This repo contains extracted setup_requires for every package on pypi, in the format
{
canonical_name: [setup_requirements, ...],
...
}
Last update: 2020-03-04
There's a bootstrapping problem because many packages specify something in
setup_requires that's necessary to even run setup.py (for example, to import
numpy.distutils without any guards).
If guarded with except ImportError: pass then you could use something like
run_setup
but this will not work for many packages.
{
"pkg1": ["setuptools", "??"],
"pkg2": ["??"],
}
This is used anywhere the structure was too complex to infer. It might not be the only value, and might stand for more than one value.

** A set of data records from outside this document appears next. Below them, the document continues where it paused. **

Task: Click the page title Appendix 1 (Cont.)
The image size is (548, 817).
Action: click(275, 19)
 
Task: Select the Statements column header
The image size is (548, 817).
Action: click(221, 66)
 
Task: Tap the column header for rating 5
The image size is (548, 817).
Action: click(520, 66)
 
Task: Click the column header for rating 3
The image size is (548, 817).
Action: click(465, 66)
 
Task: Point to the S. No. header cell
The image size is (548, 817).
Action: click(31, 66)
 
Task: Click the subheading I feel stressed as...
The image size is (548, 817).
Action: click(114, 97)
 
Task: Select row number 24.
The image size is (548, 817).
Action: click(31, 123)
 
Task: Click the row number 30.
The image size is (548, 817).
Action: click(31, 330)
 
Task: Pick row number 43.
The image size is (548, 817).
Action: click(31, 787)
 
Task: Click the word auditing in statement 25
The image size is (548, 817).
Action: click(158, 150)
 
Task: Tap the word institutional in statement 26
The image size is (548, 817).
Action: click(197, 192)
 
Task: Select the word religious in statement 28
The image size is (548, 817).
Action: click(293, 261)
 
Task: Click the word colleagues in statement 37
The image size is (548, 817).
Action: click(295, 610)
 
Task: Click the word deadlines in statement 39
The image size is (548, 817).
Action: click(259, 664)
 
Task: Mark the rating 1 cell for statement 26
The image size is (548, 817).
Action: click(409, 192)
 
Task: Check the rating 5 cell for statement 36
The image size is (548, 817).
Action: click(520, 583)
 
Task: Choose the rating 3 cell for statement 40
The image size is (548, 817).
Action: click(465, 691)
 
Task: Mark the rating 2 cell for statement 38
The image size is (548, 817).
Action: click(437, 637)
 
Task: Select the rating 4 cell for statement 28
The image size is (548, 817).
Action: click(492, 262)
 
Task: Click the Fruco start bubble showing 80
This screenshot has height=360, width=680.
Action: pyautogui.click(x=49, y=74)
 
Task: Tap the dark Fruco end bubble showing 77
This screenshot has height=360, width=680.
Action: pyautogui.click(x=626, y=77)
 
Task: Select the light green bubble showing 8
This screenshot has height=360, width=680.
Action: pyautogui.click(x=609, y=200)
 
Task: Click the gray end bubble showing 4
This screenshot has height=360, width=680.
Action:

Concatenation, function calls, imports, etc are not currently handled. If you
see a ?? it means a human should review.
I used opine.metadata (from
tmp-setup-py-parsing
branch), which uses libcst to walk the nodes in setup.py to find likely
calls, and convert that to json.
Right now it only stores values that are defined in super-obvious ways. For conditionals, it generally choses the first one.
A future version may encode the cases that were true for conditionals, e.g.
comparison with sys.version_info could turn into markers.
Short answer: I chose CC0
Longer answer:
I am not a lawyer. I think the list of requirements count as facts in the U.S., but at the same time aggregating metadata isn't specifically called out as a use in the pypi ToU.
I am happy to exclude individual projects if you object via github issue here.